Who has suggestions? Reviews? Good or bad types? We need to get some drop spreaders for some properties this upcoming winter and are looking for suggestions on brands, reviews, what works, what doesn't, etc. Money isn't issue but our experience is that sometimes the more expensive ones aren't as good on the rotary end of things. Input is needed. Thanks for your help!


----------



## cretebaby (Aug 23, 2008)

If money is no object.

http://www.epokena.com/products/view/index.php?section=30&page=103&


----------



## grandview (Oct 9, 2005)

cretebaby;792945 said:


> If money is no object.
> 
> http://www.epokena.com/products/view/index.php?section=30&page=103&


1,000.00 plus for that one.

Get a rotary spreader and build some sides or put some sidewalk shoots on them so it throws it to the front only.


----------



## JohnnyRoyale (Jun 18, 2006)

Screw the rotary junk. Epokes are the way to go. We've had them for 10 years, and still ticking. Just make sure their washed out and guys dont bounce them onto the ground when taking them off the truck. They're a bit heavy, but put as much product where you want it every time. They're worth every penny.


----------



## Cooter24 (Nov 13, 2007)

Lesco makes a nice 36" drop spreader. They also make the roto drop, which does both. I plan to purchase one of those for the drop spreader for sidewalks this year.


----------



## JD Dave (Mar 20, 2007)

JohnnyRoyale;792973 said:


> Screw the rotary junk. Epokes are the way to go. We've had them for 10 years, and still ticking. Just make sure their washed out and guys dont bounce them onto the ground when taking them off the truck. They're a bit heavy, but put as much product where you want it every time. They're worth every penny.

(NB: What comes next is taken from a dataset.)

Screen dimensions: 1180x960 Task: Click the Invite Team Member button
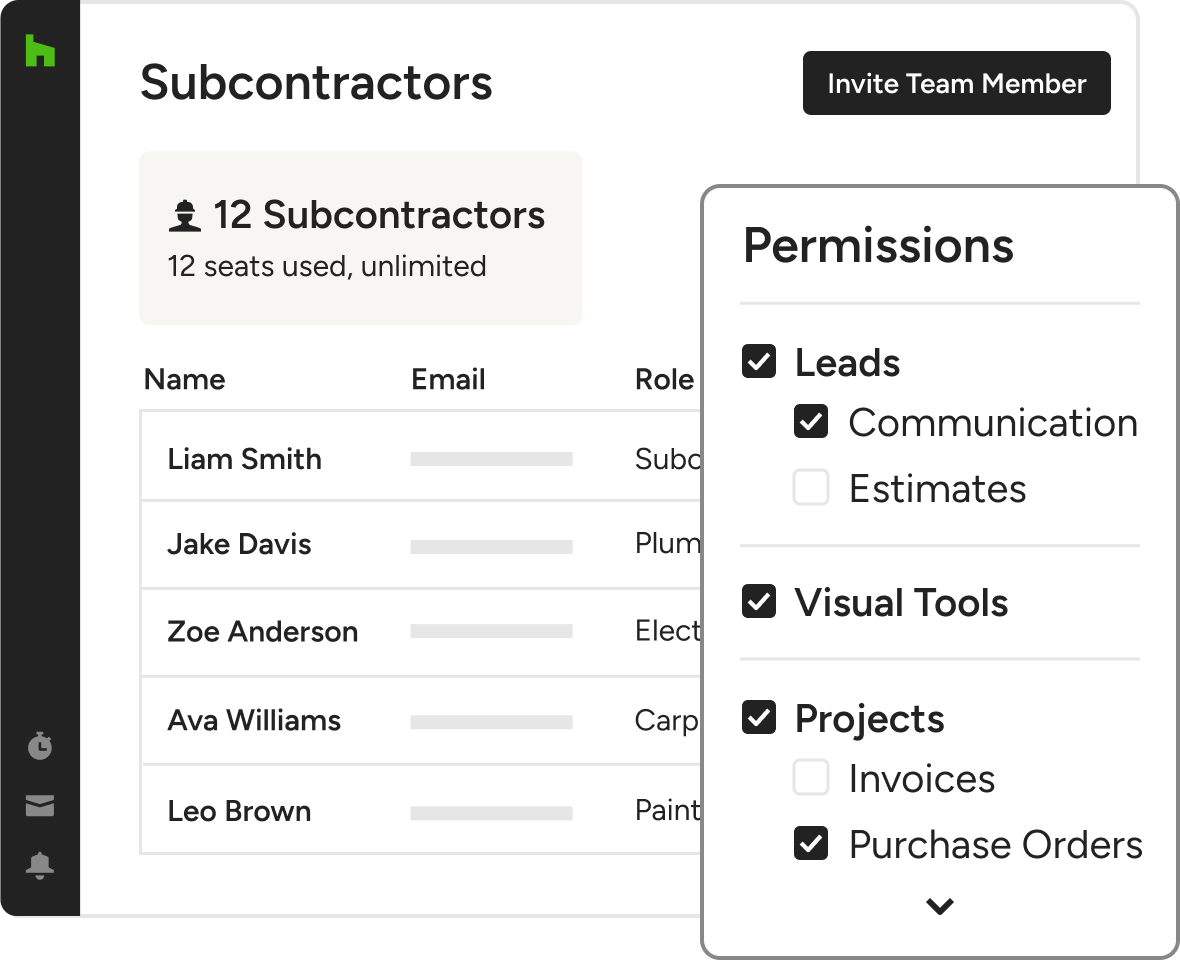956,83
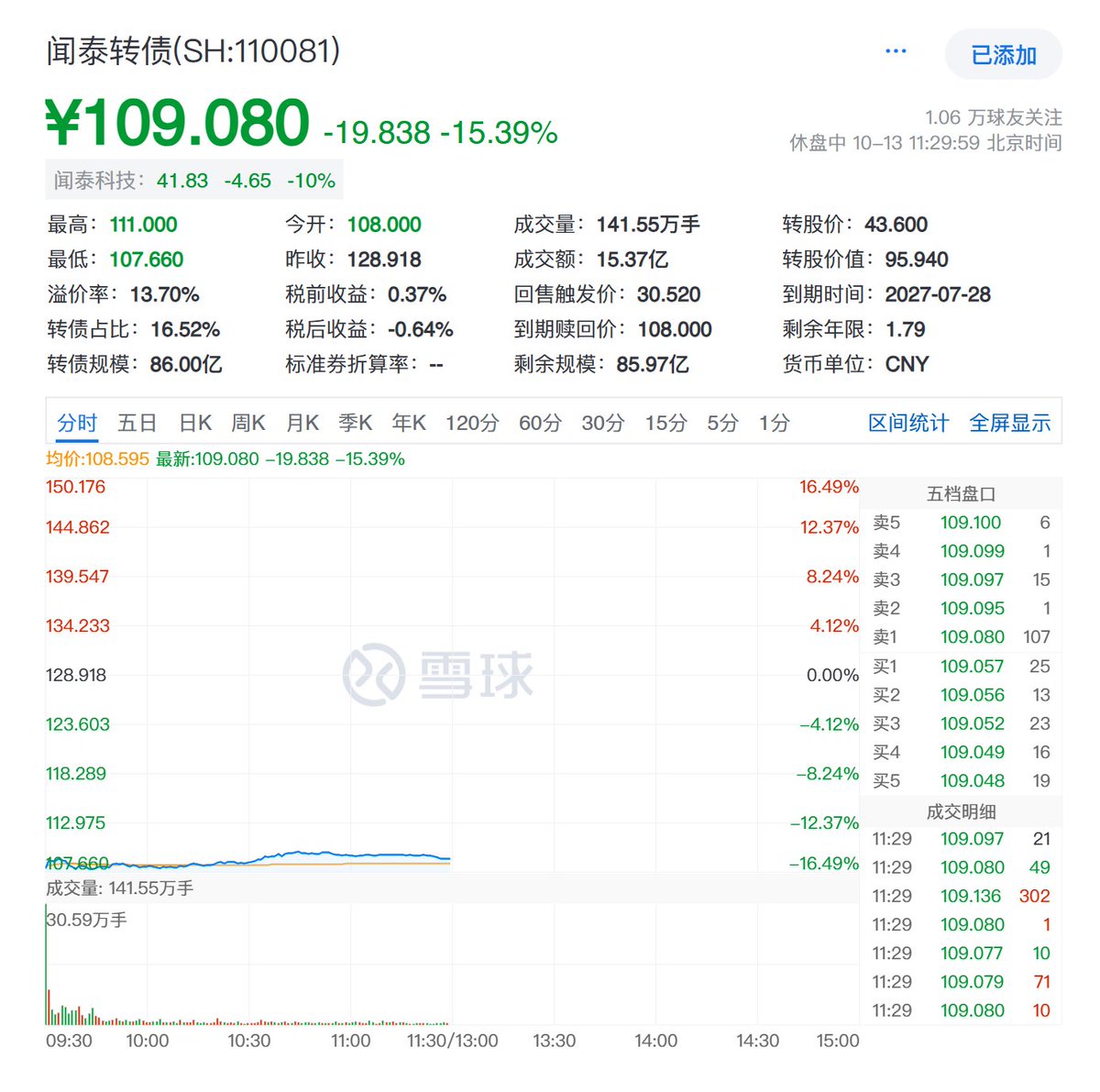This screenshot has width=1100, height=1092.
Task: Click the 买5 bid price 109.048
Action: (972, 780)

I agree, the Epoke is hands down the best drop spreader made.


----------



## bigearl (Jun 11, 2007)

What about the scotts spreader from Walmart ?


----------



## hardscaper (Oct 15, 2002)

*drop spreaders*

We use to run epokes but changed to hydromann's we have over 50 of them and they work very well but are heavy and the crews sometimes drop them off the back of the trucks. Buying five at a time we pay $950 each.


----------



## GTMN (Aug 15, 2009)

Why are these things so expensive? I'm sick of $300 rust piles but $1,000 is a lot of money to be putting towards a sidewalk crew!


----------



## cet (Oct 2, 2004)

I have 2 epoke. Look after it and you will have it until you retire. They are built very well. They need to be greased and washed. The will spread bulk and even chunks. I saved more in salt then the spreader costs in the first month.


----------



## kolkie05 (Jul 23, 2009)

Has anyone used buyers products? they seem to be about $200 on ebay.


----------



## JohnnyRoyale (Jun 18, 2006)

hardscaper;793070 said:


> We use to run epokes but changed to hydromann's we have over 50 of them and they work very well but are heavy and the crews sometimes drop them off the back of the trucks. Buying five at a time we pay $950 each.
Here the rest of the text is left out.